La primera causa de la vigorosa movilización juvenil son el desempleo, la pobreza, la miseria y el hambre. Entre enero y marzo de 2020, los jóvenes desempleados sumaban 2,6 millones, cifra que la pandemia aumentó en 431 mil, con un agravante: el 50 por ciento de los empleados son informales, con ingresos muy precarios. La mitad de ellos además está en la pobreza y la miseria, con las mujeres sufriendo por porcentajes mayores. ¡Y como el 31 por ciento de los hogares hace menos de tres comidas al día, son 3,9 millones de jóvenes, literalmente, aguantando hambre!
En la fuerte molestia de los jóvenes también cuenta que ellos saben que terminarán igual o peor que sus padres, a quienes les indigna ver sufrir de tantas maneras: desempleados, pobres, lesionados en su dignidad y en el inexorable rumbo hacia la peor condición, viejos y enfermos y sin ahorros ni pensión.

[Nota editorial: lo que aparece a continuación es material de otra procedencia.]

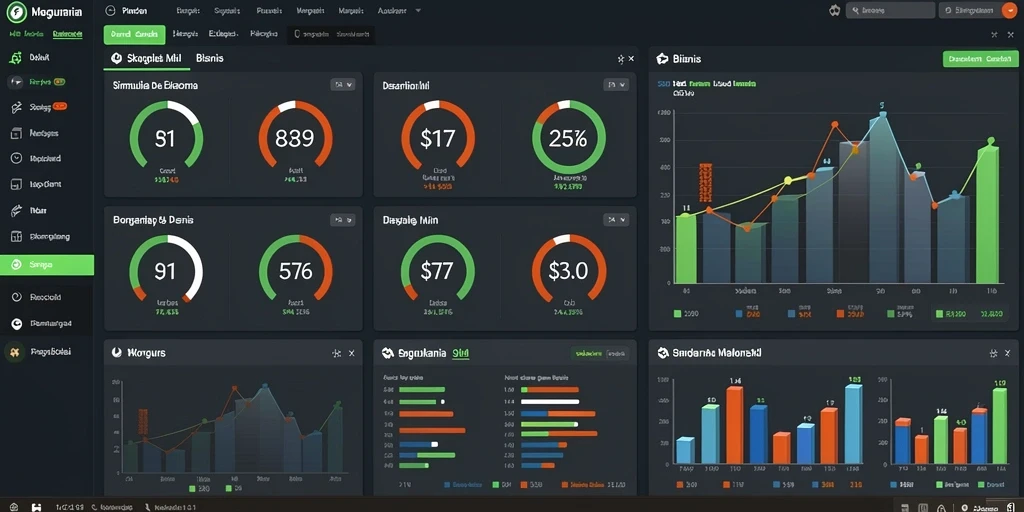Click the green circular Moguraria logo icon

pyautogui.click(x=16, y=12)
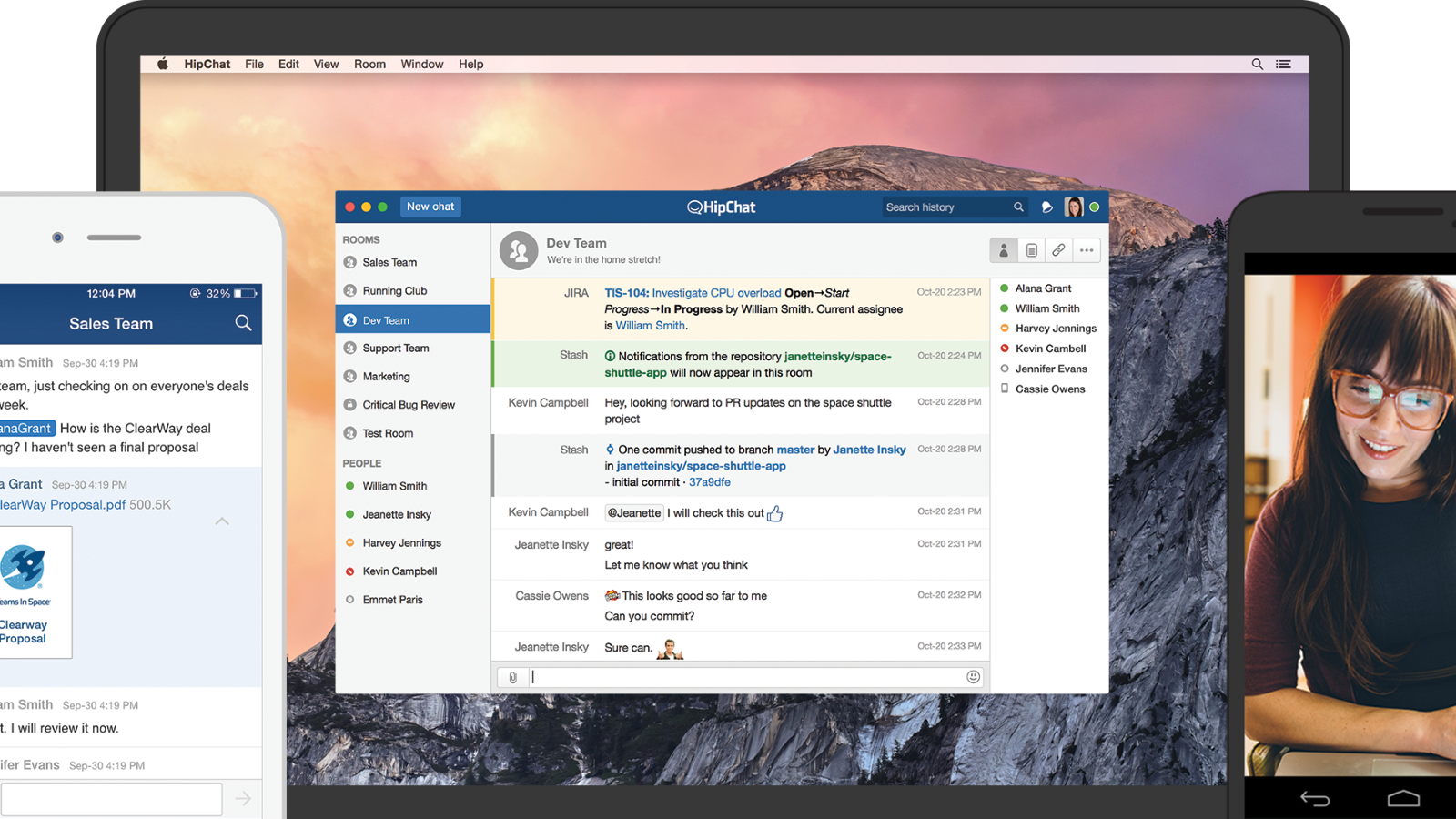
Task: Open chat with Harvey Jennings in People list
Action: 401,543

También subleva a los jóvenes que 4,2 millones de ellos sean ni-nis, que ni estudian ni trabajan, no porque no quieran sino porque no pueden. No estudian por falta de cupos en las universidades públicas y por no poder pagarse ni las más baratas de las privadas, que además suelen ser de la peor calidad. Y los de clase media que logran terminar sus estudios universitarios –porque entre los de origen popular ello es imposible– no consiguen emplearse, con el drama de los 387 mil jóvenes que le deben cinco billones de pesos al Icetex, el instrumento del Banco Mundial con el que les cambiaron el derecho a estudiar gratis –porque los derechos dejan de serlo si no son gratuitos–, por un crédito usurero.
Además llena de irritación a los jóvenes el sistema de salud, del que ellos y sus padres también son víctimas. Y también los moviliza saber del maltrato laboral a los 1,2 millones de médicos, personal de enfermería, camilleros, auxiliares, porque a esa edad la manipulación política no ha podido mellarles la sensibilidad social y política.
Y por supuesto que los subleva la gran corrupción de la clase política, experta en gobernar mal, contra el verdadero progreso del país –como elegidos o como nombrados–, pero con sus bolsillos repletos de los recursos públicos que les garantizan vivir mejor que los demás, a quienes el capitalismo de amigotes del país les niega la oportunidad de educarse, trabajar y prosperar, oportunidad que se supone es lo mínimo que un Estado de verdad moderno y democrático debe garantizarle a su población.
También se movilizan cada vez más jóvenes que entienden que el desastre social de Colombia no es culpa de quienes lo sufren porque sean brutos, malos trabajadores y vagos, como en su cinismo inducen a pensar los neoliberales que mal gobiernan o hacen parte de los pocos que logran acceder a los bienes de la modernidad. Pues crece la comprensión acerca de que la causa principal del desastre nacional –el capitalismo de escasos 6.500 dólares por habitante, desigual y corrupto– es una imposición del Consenso de Washington, cuyas fórmulas les impiden trabajar a tantos, a pesar de saberse que el trabajo es la base de toda riqueza y de todo progreso de un país.
Y los jóvenes también están en las calles protestando contra la represión con la que el gobierno de Iván Duque le respondió a su justo paro, incluido que ya van 51 muertos a bala, casi todos por disparos ilegales de la policía. Y también exaspera un gobierno que ni siquiera ha sido capaz de condolerse de las víctimas y menos pedirle excusas al país por una violencia que no ha debido ocurrir.